▸ **PROBLEM**
Go through the lines below and repeat each one exactly, skipping pictures.
───── LISTED RECORDS
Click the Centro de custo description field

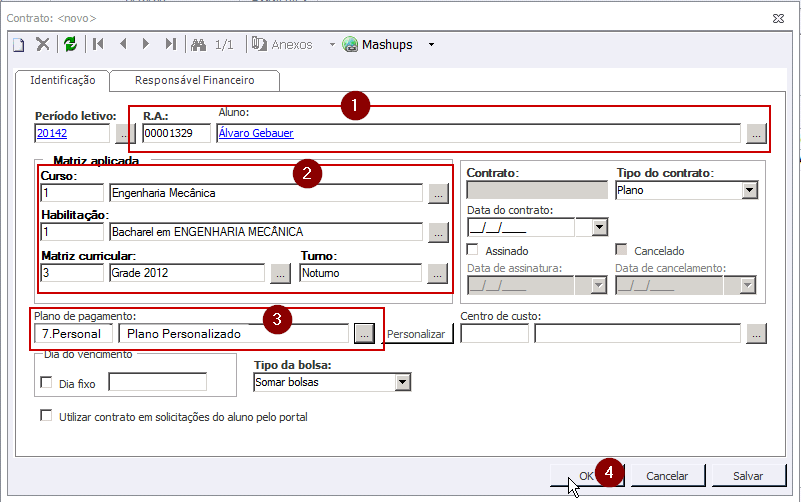click(x=640, y=334)
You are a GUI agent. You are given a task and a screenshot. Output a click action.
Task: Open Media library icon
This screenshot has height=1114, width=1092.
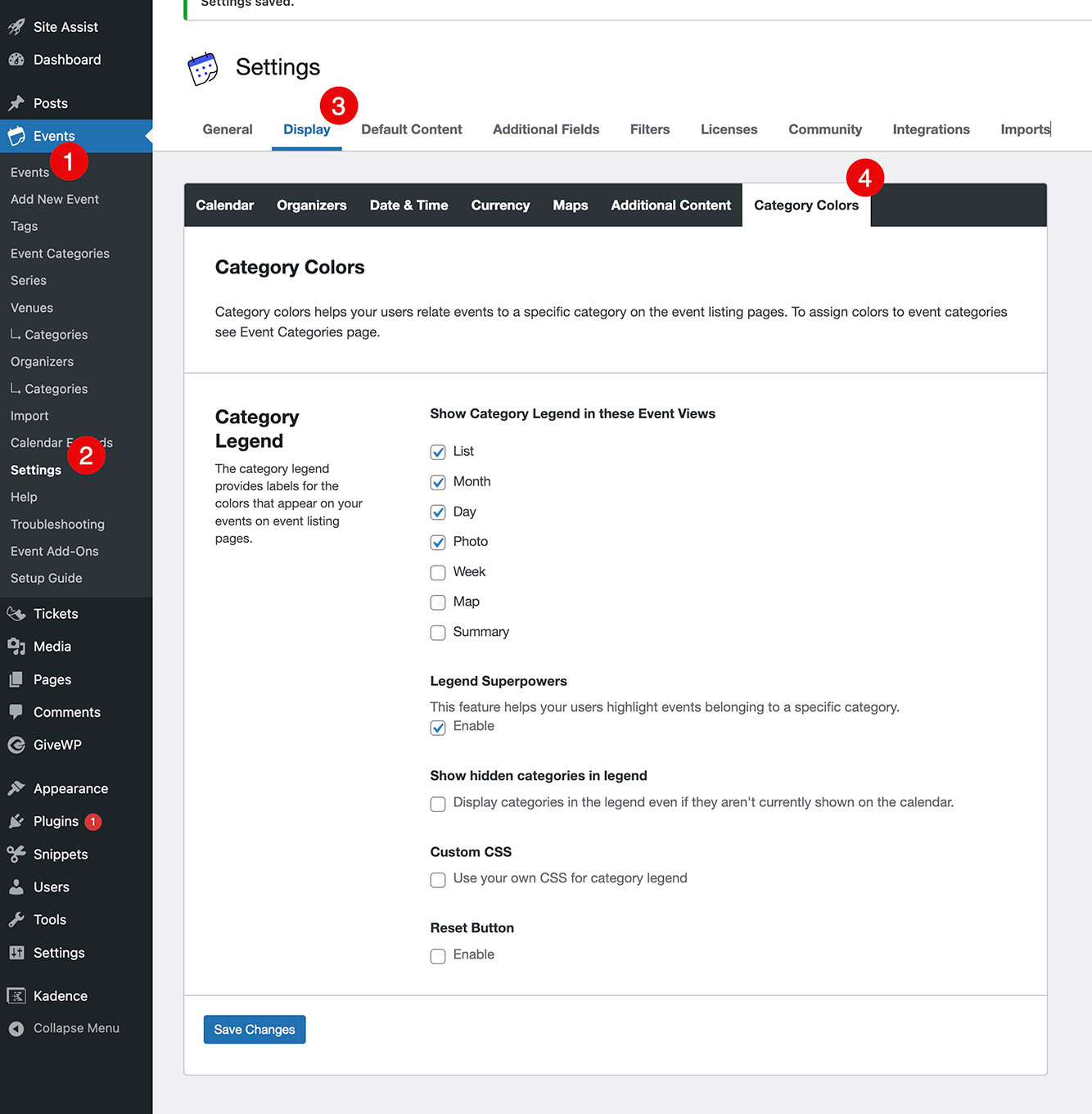pos(16,647)
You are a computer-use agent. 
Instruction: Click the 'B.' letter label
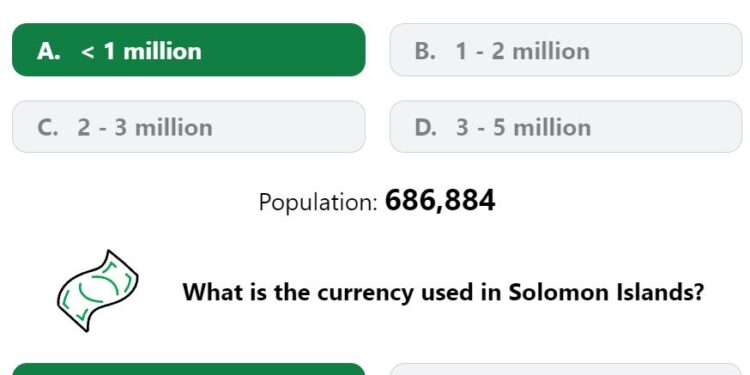pyautogui.click(x=425, y=51)
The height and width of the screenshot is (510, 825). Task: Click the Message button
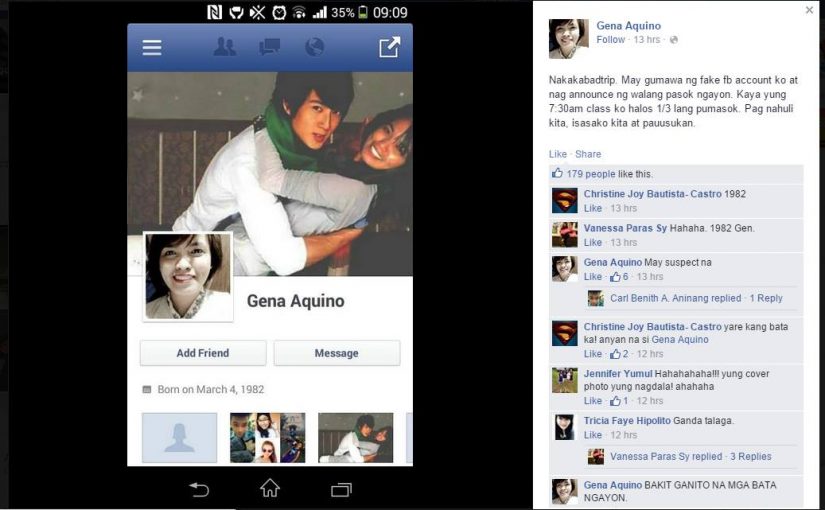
──────────
▸ **RESPONSE TO THIS TASK**
Click the Centro de custo description field

click(x=640, y=334)
You are a GUI agent. You are given a task and a screenshot. Output a click action.
Task: Open Media library icon
This screenshot has height=1114, width=1092.
pos(16,647)
You are a computer-use agent. 
Instruction: Click the 'B.' letter label
pyautogui.click(x=425, y=51)
The height and width of the screenshot is (510, 825). Task: Click the Message button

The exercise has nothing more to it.